From: Tejun Heo <tj@kernel.org>
To: Lars Ellenberg <lars.ellenberg@linbit.com>
Cc: Jens Axboe <axboe@kernel.dk>,
drbd-dev@lists.linbit.com, Christoph Hellwig <hch@lst.de>,
Philipp Reisner <philipp.reisner@linbit.com>,
linux-kernel@vger.kernel.org
Subject: Re: [Drbd-dev] FLUSH/FUA documentation & code discrepancy
Date: Mon, 10 Sep 2012 15:54:42 -0700 [thread overview]
Message-ID: <20120910225442.GE7677@google.com> (raw)
In-Reply-To: <20120907084221.GD7028@soda.linbit>
Hello, Lars.
On Fri, Sep 07, 2012 at 10:42:21AM +0200, Lars Ellenberg wrote:
> We have a kernel thread that is receiving data blocks,
> and some "boundary" information (in the sense that between such
> boundaries, we have a reorder domain, where requests may reorder freely,
> but no requests may be reordered across such boundaries).
What purpose does this boundary serve? Why is it necessary? Which
driver is this?
> This same thread submits the assembled bios.
>
> With the old, stronger, BIO_RW_BARRIER implementation,
> if it was supported, we could just submit the first bio of a reorder
> domain (plus some special cases) with that flag,
> and could keep receiving -> assembling -> submitting.
Yes, but the actual request processing would continue to stall as
block layer would have been draining requests continuously.
> Now, we assumed that with FLUSH/FUA, we can do the same.

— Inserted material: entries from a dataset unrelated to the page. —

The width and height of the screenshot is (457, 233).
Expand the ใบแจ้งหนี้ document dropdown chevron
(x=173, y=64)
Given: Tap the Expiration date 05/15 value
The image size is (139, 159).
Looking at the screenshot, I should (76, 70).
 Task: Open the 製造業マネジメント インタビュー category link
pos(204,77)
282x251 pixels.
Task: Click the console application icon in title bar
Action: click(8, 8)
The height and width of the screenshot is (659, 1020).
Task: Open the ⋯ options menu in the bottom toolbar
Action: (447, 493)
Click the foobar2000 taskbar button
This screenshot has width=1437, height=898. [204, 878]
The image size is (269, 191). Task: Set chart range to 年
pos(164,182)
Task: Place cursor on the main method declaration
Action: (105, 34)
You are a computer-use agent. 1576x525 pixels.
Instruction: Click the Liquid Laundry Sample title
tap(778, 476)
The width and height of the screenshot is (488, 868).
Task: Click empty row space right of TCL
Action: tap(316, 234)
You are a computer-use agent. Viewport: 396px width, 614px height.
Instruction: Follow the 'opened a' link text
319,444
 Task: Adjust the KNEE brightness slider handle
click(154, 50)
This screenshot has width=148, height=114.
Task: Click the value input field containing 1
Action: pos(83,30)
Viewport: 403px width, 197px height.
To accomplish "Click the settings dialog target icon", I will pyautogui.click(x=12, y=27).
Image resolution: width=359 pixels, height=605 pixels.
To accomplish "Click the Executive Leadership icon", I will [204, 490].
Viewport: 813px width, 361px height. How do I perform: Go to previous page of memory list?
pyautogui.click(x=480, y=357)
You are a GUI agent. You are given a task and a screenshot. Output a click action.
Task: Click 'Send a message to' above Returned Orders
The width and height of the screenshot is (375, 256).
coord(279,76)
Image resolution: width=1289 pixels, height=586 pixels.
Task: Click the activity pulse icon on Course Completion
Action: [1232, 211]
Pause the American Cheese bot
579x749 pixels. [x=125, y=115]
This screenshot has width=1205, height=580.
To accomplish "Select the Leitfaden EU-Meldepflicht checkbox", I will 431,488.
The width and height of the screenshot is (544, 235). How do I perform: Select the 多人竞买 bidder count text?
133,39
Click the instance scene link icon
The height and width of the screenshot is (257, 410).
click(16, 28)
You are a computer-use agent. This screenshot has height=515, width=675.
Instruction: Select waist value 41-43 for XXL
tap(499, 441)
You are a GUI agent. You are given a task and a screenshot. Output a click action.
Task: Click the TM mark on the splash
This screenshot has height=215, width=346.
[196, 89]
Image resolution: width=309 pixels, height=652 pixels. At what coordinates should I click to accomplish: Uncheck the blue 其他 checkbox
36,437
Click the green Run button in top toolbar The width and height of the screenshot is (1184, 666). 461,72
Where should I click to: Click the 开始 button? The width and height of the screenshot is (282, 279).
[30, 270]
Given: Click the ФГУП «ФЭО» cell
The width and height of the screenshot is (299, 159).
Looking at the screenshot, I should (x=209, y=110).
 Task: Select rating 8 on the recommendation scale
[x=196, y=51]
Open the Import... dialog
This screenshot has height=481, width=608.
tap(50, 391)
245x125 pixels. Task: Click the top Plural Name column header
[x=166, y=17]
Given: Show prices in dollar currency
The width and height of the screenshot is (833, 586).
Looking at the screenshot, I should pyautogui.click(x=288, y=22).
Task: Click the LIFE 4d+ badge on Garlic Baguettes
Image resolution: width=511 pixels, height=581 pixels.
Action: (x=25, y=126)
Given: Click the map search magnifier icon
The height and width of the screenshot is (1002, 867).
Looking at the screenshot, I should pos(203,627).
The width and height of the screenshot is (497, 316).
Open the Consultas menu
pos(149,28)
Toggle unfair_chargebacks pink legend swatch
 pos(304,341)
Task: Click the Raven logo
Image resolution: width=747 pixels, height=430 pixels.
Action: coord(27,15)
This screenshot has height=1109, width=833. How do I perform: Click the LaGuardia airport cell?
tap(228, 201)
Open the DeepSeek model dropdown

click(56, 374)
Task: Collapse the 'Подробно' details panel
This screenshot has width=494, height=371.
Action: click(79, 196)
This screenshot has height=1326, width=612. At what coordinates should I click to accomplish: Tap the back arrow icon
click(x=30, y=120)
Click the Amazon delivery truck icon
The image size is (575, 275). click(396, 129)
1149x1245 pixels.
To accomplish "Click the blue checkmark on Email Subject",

> And we could, as long as it is supported through the whole stack.
>
> But if it is not supported at some level in the stack, we must first drain.
>
> And since it is all "transparent", we just cannot determine
> if the whole stack does or does not support it.
>
> So we have to drain always.
The driver was hitching on BARRIER for draining. As that's gone now,
if you want the same behavior, the driver would need to drain itself.
> We did not realize that.
> In certain cases, where we submitted in the right order, and even
> indicated what we thought would amount to at least a "soft barrier"
> (reorder boundary) for the elevator, we ended up with data corruption
> because the elevator never sees these indicators, and reorders.
>
> Fine, our mistake/misunderstanding of the drain requirement.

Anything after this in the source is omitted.